🤖 AI Summary
Addressing the challenge of balancing efficiency and quality in neural speech coding under extreme low-resource constraints (<700 MFLOPs, <30 ms latency, dual-bitrate support at 1/6 kbps), this paper proposes an efficient neural speech codec framework. Methodologically, it introduces: (1) an optimized asymmetric frequency-time encoder-decoder architecture that alleviates resource dispersion bottlenecks in conventional decoders; (2) a cyclic calibration and refinement (CCR) training strategy to enhance waveform reconstruction fidelity; and (3) noise-invariant fine-tuning to improve robustness in challenging acoustic conditions (e.g., real-world noise and reverberation). Evaluated on the LRAC 2025 Challenge, the framework achieves third place overall and attains state-of-the-art intelligibility performance—both on clean speech and under realistic noisy/reverberant conditions—at 1 kbps.
📝 Abstract
This paper presents PhoenixCodec, a comprehensive neural speech coding and decoding framework designed for extremely low-resource conditions.
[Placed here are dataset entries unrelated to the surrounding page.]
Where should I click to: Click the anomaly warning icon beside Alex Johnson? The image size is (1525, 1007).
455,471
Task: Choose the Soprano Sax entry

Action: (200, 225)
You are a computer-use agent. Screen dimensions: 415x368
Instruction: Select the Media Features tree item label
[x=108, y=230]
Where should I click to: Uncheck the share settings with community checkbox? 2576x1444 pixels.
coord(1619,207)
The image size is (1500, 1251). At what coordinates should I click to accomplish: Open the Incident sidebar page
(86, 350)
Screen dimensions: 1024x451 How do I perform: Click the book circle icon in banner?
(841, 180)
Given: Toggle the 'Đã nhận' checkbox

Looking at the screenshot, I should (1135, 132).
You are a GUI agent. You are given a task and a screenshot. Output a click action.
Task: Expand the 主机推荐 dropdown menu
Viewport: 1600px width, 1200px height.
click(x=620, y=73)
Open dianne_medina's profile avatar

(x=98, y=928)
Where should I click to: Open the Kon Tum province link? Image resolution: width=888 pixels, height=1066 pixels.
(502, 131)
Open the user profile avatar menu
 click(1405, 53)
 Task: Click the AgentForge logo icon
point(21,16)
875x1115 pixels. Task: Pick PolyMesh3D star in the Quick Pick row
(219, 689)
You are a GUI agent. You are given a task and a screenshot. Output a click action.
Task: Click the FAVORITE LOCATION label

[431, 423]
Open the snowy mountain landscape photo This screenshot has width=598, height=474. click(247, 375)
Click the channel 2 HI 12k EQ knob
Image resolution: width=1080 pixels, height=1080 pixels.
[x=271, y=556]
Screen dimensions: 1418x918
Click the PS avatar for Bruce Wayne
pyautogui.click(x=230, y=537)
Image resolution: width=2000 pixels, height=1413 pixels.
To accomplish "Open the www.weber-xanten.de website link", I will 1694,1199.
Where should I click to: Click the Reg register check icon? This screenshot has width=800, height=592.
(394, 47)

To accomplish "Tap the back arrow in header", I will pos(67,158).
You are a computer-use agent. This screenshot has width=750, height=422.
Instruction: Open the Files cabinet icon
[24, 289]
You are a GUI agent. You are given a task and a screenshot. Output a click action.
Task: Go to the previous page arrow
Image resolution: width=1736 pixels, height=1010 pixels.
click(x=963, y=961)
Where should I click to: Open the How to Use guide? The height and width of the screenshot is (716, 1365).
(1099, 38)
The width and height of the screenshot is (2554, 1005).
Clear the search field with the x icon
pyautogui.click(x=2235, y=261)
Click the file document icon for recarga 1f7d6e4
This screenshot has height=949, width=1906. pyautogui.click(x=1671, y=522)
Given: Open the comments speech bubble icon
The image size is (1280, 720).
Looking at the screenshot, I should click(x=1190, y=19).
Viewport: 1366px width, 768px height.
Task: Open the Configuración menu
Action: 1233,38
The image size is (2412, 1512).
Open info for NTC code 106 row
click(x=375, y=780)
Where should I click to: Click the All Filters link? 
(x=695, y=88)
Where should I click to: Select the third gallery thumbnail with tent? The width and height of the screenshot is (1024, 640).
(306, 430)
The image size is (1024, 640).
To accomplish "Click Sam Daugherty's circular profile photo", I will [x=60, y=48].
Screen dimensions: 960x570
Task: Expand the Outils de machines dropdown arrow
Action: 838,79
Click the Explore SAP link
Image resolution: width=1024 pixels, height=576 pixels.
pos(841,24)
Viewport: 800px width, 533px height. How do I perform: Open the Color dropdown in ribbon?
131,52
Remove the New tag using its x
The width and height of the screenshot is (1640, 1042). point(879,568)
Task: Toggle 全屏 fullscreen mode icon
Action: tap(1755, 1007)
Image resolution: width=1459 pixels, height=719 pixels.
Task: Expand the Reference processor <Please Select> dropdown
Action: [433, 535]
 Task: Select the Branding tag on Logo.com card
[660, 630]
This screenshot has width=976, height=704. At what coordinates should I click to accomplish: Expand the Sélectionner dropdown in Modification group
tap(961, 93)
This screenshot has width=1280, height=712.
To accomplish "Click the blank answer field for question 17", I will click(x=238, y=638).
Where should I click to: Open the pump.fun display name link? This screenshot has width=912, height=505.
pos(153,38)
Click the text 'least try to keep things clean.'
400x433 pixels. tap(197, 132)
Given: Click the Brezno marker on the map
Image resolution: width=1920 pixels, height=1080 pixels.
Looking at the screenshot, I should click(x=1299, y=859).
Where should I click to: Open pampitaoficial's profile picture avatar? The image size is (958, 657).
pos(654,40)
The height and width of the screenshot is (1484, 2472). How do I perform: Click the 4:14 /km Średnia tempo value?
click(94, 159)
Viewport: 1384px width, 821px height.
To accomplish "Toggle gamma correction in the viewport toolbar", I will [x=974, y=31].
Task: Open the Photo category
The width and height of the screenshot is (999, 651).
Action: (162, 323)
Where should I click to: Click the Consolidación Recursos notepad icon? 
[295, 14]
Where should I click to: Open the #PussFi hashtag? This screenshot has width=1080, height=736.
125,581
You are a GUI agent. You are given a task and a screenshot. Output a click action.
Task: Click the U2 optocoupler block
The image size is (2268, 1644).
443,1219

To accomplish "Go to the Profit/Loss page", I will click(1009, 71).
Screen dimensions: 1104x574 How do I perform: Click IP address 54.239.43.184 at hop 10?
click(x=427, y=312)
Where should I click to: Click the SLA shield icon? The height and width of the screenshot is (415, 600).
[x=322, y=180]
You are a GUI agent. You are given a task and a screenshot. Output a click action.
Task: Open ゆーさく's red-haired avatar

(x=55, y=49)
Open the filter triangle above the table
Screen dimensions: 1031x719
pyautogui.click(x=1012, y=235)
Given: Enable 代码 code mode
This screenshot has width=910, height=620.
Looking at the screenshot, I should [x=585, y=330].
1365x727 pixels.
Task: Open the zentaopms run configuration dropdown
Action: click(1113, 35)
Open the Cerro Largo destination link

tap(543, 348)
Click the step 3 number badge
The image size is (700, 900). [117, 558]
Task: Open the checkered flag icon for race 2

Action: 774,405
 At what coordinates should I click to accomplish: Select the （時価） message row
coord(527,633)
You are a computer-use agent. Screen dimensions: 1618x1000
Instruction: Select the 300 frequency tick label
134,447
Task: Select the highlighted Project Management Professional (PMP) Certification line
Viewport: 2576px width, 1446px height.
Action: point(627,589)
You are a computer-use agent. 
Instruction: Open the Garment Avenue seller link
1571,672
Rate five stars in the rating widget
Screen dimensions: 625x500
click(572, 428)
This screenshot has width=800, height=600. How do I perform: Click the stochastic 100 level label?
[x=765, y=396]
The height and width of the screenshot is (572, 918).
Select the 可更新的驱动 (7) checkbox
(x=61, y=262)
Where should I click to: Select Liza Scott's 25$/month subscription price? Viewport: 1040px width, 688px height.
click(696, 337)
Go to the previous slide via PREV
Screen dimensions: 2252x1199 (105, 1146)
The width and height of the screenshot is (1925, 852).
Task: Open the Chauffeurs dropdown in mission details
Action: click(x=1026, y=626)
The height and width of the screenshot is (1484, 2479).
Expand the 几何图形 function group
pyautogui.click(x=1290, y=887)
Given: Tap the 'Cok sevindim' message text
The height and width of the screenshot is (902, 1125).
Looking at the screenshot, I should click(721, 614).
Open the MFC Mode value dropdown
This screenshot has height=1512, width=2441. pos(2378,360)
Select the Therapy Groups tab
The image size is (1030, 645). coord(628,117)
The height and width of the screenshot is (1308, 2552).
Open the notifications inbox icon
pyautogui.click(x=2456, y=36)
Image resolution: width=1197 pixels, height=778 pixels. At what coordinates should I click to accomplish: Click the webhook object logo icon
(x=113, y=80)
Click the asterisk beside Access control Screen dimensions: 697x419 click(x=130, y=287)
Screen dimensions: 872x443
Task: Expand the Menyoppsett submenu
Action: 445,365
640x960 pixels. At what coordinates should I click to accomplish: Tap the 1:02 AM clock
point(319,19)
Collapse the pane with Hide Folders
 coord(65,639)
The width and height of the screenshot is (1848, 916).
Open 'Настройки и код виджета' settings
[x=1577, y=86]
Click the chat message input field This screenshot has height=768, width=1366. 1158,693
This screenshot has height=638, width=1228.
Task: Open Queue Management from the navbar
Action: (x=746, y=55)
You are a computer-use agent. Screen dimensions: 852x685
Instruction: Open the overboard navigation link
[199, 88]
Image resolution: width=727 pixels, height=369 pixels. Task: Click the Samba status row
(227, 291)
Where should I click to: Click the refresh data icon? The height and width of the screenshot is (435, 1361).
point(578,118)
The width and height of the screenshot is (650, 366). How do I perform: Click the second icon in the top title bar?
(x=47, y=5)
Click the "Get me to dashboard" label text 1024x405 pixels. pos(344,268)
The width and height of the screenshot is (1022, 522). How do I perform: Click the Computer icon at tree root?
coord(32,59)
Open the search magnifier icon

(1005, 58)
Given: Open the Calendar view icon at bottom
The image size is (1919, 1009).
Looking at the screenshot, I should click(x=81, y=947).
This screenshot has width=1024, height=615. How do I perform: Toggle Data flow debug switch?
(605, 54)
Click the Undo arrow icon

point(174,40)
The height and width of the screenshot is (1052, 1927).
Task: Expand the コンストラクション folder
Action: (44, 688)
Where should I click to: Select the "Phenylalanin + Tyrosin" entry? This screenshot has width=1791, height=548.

The proposed system integrates an optimized asymmetric frequency-time architecture, a Cyclical Calibration and Refinement (CCR) training strategy, and a noise-invariant fine-tuning procedure. Under stringent constraints - computation below 700 MFLOPs, latency less than 30 ms, and dual-rate support at 1 kbps and 6 kbps - existing methods face a trade-off between efficiency and quality. PhoenixCodec addresses these challenges by alleviating the resource scattering of conventional decoders, employing CCR to escape local optima, and enhancing robustness through noisy-sample fine-tuning. In the LRAC 2025 Challenge Track 1, the proposed system ranked third overall and demonstrated the best performance at 1 kbps in both real-world noise and reverberation and intelligibility in clean tests, confirming its effectiveness.